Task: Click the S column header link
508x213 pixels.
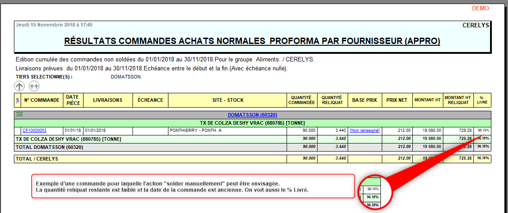Action: (x=18, y=100)
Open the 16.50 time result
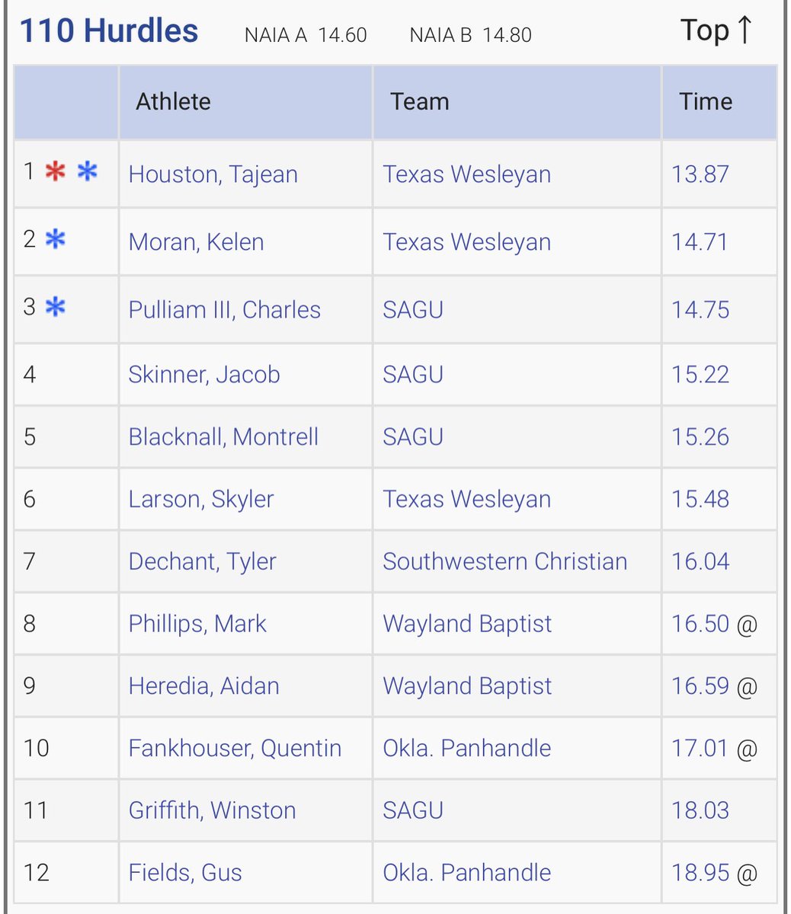Image resolution: width=791 pixels, height=914 pixels. [700, 624]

......

== What the task asks ==
Copy out all of the data above line for line, and leave out the pictures.

== Output below ==
Task: Click the S column header link
508x213 pixels.
Action: (x=18, y=100)
Open the 16.50 time result
Image resolution: width=791 pixels, height=914 pixels. [700, 624]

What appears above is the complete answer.